Séance du Grand Conseil du mardi 24 janvier 2023, point 1 de l'ordre du jour

Transcriptions

Mme Séverine Evéquoz (VER) — Président-e

Commémoration de l'indépendance vaudoise

Il y a 225 ans jour pour jour, les Vaudoises et les Vaudois mettaient fin à deux siècles et demi de tutelle bernoise. Le 24 janvier 1798, soutenue par une partie de l’armée française massée derrière la frontière, l’assemblée des délégués des villes réunie à Lausanne déclarait, en effet, l’Indépendance du Pays de Vaud. Fermement, mais pacifiquement, les baillis bernois furent priés de rentrer chez eux. Pour célébrer cet événement, nous vous proposons de chanter ensemble l’Hymne vaudois, comme nous en avons l’habitude lorsque le 24 janvier coïncide avec un mardi de séance. Rassurez-vous, nous ne l’interprèterons pas en entier contrairement à ce que nous avons fait en 2017. Nous n’entonnerons que deux couplets dont les paroles s’afficheront. (L’assemblée se lève et chante l’Hymne vaudois.)

 

Mme Séverine Evéquoz (VER) — Président-e

Intervention personnelle de Mme Florence Bettschart-Narbel sur la grève due à l'indexation des salaires.

Conformément à l’article 84, alinéa 3, de la Loi sur le Grand Conseil, une députée demande l’introduction dans l’ordre du jour d’une intervention personnelle. Cette demande étant soutenue par au moins 20 membres, la présidente lui donne la parole ultérieurement.

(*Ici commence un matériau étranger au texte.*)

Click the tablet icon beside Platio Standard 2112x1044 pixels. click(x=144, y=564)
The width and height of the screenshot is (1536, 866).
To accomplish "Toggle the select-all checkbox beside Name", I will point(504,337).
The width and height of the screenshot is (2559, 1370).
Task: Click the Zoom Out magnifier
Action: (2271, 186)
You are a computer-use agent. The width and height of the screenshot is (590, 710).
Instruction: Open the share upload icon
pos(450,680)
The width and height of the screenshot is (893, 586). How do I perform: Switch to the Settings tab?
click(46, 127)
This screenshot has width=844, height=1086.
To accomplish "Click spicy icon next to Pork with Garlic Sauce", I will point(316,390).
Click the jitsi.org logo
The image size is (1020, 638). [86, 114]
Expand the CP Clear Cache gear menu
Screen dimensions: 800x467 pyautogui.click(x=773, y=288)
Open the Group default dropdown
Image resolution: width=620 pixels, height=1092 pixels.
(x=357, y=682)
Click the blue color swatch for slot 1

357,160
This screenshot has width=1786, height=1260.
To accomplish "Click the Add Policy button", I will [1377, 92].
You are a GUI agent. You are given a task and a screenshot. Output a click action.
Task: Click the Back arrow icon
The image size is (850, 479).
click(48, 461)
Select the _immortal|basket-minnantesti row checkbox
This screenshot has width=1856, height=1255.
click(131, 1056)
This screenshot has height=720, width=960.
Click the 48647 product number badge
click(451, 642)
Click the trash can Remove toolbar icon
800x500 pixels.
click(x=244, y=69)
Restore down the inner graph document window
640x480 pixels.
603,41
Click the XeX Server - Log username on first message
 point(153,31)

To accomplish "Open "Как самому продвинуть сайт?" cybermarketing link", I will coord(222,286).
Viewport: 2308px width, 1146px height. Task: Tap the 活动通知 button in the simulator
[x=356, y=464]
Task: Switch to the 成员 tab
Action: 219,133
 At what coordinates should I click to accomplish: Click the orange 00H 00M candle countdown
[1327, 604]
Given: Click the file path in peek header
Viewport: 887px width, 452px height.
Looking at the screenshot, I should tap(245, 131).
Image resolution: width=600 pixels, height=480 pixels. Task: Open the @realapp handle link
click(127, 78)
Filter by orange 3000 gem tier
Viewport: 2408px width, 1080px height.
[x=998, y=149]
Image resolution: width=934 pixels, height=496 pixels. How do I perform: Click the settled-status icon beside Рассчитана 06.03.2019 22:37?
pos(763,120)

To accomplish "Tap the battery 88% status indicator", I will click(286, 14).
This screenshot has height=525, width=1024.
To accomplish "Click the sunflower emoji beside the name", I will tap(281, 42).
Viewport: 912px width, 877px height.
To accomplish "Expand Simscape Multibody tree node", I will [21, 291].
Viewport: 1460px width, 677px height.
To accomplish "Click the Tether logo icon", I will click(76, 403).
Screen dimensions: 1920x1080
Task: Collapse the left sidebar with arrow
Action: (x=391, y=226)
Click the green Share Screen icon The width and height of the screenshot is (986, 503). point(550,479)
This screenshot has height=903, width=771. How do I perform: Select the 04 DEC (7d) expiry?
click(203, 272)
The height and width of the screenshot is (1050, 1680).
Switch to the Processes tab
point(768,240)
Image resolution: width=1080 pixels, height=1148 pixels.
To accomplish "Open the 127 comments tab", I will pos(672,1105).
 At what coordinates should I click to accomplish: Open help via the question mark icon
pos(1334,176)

Mme Florence Bettschart-Narbel (PLR) —

Hier, certains établissements scolaires et gymnases ont fermé leurs portes l’après-midi, car l’enseignement usuel ne pouvait être assuré du fait de la grève annoncée par certains membres du corps enseignant mécontents de l’indexation prévue par l’Etat de Vaud. Il est l’heure de rappeler ici quelques éléments : l’indexation des salaires commence à partir de 0,8 % d’inflation, du fait de la recapitalisation de la caisse de pension qui profitera, à terme, à tous les fonctionnaires. Il est donc juste de dire que tous les fonctionnaires ont eu une indexation globale de 2,2%, dans la mesure où la recapitalisation a permis de garantir les rentes pour l’avenir. Les classes de salaires 1 à 10 toucheront une prime unique supplémentaire correspondant à 0,8 %. Concrètement, cela signifie que 60 % des collaborateurs de l’Administration cantonale vaudoise (ACV) seront donc indexés complètement. De plus, les fonctionnaires touchent des annuités, soit des augmentations automatiques pendant de nombreuses années de carrière de l’ordre de 1 à 2% par année.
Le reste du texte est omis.